Problem: Please copy the following entries word for word.

BEGIN Material provided

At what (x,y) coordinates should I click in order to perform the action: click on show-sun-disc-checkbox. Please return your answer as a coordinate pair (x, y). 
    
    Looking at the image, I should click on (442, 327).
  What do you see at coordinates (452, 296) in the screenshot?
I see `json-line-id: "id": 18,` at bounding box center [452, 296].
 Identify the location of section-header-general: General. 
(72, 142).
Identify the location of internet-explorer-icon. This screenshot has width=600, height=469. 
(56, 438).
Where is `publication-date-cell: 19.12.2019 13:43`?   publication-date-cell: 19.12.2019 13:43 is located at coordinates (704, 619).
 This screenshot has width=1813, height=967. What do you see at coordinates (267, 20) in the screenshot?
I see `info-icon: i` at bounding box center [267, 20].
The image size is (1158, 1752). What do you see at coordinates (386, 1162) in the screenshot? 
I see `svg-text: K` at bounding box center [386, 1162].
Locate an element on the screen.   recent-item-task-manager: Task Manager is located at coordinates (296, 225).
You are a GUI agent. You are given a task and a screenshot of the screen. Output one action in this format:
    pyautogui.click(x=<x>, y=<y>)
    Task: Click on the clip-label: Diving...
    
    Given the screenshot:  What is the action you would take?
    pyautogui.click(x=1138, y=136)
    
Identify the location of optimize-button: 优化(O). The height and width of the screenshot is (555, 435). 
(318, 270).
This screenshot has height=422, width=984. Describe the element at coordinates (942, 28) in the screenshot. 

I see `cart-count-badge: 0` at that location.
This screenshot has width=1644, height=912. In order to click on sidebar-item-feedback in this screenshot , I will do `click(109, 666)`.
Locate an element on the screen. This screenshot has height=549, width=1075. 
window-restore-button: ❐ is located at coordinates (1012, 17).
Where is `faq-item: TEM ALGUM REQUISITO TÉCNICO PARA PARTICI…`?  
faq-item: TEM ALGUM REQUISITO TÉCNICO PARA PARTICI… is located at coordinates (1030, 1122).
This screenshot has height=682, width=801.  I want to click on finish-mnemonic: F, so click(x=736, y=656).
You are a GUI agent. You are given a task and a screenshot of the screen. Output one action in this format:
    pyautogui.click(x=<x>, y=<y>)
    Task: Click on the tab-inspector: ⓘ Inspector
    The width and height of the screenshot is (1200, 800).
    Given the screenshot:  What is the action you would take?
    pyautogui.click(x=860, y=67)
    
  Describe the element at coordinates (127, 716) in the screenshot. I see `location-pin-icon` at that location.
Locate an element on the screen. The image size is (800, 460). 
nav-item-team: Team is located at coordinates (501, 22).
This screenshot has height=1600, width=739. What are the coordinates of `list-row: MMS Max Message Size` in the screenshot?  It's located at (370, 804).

END Material provided

Result of the task:
At what (x,y) coordinates should I click in order to perform the action: click on show-sun-disc-checkbox. Please return your answer as a coordinate pair (x, y). 
    
    Looking at the image, I should click on (442, 327).
  What do you see at coordinates (452, 296) in the screenshot?
I see `json-line-id: "id": 18,` at bounding box center [452, 296].
 Identify the location of section-header-general: General. 
(72, 142).
Identify the location of internet-explorer-icon. This screenshot has width=600, height=469. 
(56, 438).
Where is `publication-date-cell: 19.12.2019 13:43`?   publication-date-cell: 19.12.2019 13:43 is located at coordinates (704, 619).
 This screenshot has width=1813, height=967. What do you see at coordinates (267, 20) in the screenshot?
I see `info-icon: i` at bounding box center [267, 20].
The image size is (1158, 1752). What do you see at coordinates (386, 1162) in the screenshot? 
I see `svg-text: K` at bounding box center [386, 1162].
Locate an element on the screen.   recent-item-task-manager: Task Manager is located at coordinates (296, 225).
You are a GUI agent. You are given a task and a screenshot of the screen. Output one action in this format:
    pyautogui.click(x=<x>, y=<y>)
    Task: Click on the clip-label: Diving...
    
    Given the screenshot:  What is the action you would take?
    pyautogui.click(x=1138, y=136)
    
Identify the location of optimize-button: 优化(O). The height and width of the screenshot is (555, 435). 
(318, 270).
This screenshot has height=422, width=984. Describe the element at coordinates (942, 28) in the screenshot. 

I see `cart-count-badge: 0` at that location.
This screenshot has width=1644, height=912. In order to click on sidebar-item-feedback in this screenshot , I will do `click(109, 666)`.
Locate an element on the screen. This screenshot has height=549, width=1075. 
window-restore-button: ❐ is located at coordinates (1012, 17).
Where is `faq-item: TEM ALGUM REQUISITO TÉCNICO PARA PARTICI…`?  
faq-item: TEM ALGUM REQUISITO TÉCNICO PARA PARTICI… is located at coordinates (1030, 1122).
This screenshot has height=682, width=801.  I want to click on finish-mnemonic: F, so click(x=736, y=656).
You are a GUI agent. You are given a task and a screenshot of the screen. Output one action in this format:
    pyautogui.click(x=<x>, y=<y>)
    Task: Click on the tab-inspector: ⓘ Inspector
    The width and height of the screenshot is (1200, 800).
    Given the screenshot:  What is the action you would take?
    pyautogui.click(x=860, y=67)
    
  Describe the element at coordinates (127, 716) in the screenshot. I see `location-pin-icon` at that location.
Locate an element on the screen. The image size is (800, 460). 
nav-item-team: Team is located at coordinates (501, 22).
This screenshot has height=1600, width=739. What are the coordinates of `list-row: MMS Max Message Size` in the screenshot?  It's located at (370, 804).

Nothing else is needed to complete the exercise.